• [Task goal]:
Retype, without any change, the part of the items that opens with the line containing "at (49, 61)." and closes with the line containing "coordinates (207, 365).", including both of those lines.

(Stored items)
-- Opening Marker --
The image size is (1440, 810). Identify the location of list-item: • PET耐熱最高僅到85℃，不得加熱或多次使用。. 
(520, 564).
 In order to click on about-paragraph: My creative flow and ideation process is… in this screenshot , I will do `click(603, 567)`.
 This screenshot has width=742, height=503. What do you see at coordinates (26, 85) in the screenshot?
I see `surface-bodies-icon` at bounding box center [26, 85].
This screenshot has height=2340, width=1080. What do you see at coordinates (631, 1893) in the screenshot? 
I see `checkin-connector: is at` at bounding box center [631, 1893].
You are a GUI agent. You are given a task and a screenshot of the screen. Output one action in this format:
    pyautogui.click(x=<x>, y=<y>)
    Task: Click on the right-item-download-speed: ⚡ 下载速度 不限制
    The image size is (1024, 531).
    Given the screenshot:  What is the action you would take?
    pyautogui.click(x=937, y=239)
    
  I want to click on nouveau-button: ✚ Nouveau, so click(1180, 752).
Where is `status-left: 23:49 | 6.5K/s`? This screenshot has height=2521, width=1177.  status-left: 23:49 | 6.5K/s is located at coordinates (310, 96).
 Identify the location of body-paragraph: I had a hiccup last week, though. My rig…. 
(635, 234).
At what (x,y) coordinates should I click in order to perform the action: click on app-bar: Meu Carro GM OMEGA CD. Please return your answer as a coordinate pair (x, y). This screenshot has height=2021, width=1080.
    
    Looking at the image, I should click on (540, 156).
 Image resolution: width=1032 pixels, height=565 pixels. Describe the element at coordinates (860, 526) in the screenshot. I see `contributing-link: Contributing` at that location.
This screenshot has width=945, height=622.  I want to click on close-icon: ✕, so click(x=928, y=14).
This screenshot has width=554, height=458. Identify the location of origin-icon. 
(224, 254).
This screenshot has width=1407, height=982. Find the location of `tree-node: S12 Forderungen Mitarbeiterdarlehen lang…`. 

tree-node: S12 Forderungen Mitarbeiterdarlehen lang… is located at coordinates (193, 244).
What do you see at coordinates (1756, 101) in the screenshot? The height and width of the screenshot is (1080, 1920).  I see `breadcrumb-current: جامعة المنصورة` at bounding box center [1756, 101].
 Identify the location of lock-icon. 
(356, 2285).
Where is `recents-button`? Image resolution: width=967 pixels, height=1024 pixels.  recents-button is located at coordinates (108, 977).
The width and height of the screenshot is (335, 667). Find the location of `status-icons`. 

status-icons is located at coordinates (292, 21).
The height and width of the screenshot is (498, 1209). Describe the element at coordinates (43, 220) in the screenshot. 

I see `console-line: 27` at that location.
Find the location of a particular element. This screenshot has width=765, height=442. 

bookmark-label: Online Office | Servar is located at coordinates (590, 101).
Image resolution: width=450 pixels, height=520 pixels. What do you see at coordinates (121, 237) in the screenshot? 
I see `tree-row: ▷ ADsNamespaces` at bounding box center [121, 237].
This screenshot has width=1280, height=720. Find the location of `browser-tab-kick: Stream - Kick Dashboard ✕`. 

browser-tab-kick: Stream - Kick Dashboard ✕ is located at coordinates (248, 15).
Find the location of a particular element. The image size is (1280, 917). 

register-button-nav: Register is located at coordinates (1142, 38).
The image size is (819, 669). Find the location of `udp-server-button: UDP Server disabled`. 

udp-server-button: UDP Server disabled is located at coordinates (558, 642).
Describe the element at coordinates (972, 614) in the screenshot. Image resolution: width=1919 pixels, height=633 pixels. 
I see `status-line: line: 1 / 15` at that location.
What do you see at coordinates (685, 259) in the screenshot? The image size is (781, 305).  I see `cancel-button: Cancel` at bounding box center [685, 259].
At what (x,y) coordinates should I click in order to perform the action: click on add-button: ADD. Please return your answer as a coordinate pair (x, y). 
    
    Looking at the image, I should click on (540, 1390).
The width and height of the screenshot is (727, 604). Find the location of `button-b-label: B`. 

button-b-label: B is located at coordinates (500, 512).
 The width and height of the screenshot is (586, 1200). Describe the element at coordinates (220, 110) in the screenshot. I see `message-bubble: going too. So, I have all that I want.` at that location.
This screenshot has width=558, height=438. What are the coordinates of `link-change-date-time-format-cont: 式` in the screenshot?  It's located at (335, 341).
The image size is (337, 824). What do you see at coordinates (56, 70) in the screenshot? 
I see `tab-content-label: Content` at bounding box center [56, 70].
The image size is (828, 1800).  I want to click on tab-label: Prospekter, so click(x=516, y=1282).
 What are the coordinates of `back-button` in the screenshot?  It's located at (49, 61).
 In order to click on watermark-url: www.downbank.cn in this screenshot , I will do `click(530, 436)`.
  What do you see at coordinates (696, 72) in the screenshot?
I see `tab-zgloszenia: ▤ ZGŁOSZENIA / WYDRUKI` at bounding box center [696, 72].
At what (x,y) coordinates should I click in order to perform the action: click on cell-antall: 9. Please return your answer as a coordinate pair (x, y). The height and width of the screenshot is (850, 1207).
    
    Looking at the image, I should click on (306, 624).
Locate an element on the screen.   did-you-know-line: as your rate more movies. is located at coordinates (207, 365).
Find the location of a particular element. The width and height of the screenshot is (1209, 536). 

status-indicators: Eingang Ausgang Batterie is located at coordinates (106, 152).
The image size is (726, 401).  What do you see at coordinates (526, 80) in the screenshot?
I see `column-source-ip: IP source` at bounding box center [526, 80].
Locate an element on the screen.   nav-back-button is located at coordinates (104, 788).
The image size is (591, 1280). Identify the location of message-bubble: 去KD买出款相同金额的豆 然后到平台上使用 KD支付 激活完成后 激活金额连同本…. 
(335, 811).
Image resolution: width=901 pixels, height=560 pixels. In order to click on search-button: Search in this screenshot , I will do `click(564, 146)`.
-- Closing Marker --
• [Exercise answer]:
 What are the coordinates of `back-button` in the screenshot?  It's located at (49, 61).
 In order to click on watermark-url: www.downbank.cn in this screenshot , I will do `click(530, 436)`.
  What do you see at coordinates (696, 72) in the screenshot?
I see `tab-zgloszenia: ▤ ZGŁOSZENIA / WYDRUKI` at bounding box center [696, 72].
At what (x,y) coordinates should I click in order to perform the action: click on cell-antall: 9. Please return your answer as a coordinate pair (x, y). The height and width of the screenshot is (850, 1207).
    
    Looking at the image, I should click on (306, 624).
Locate an element on the screen.   did-you-know-line: as your rate more movies. is located at coordinates (207, 365).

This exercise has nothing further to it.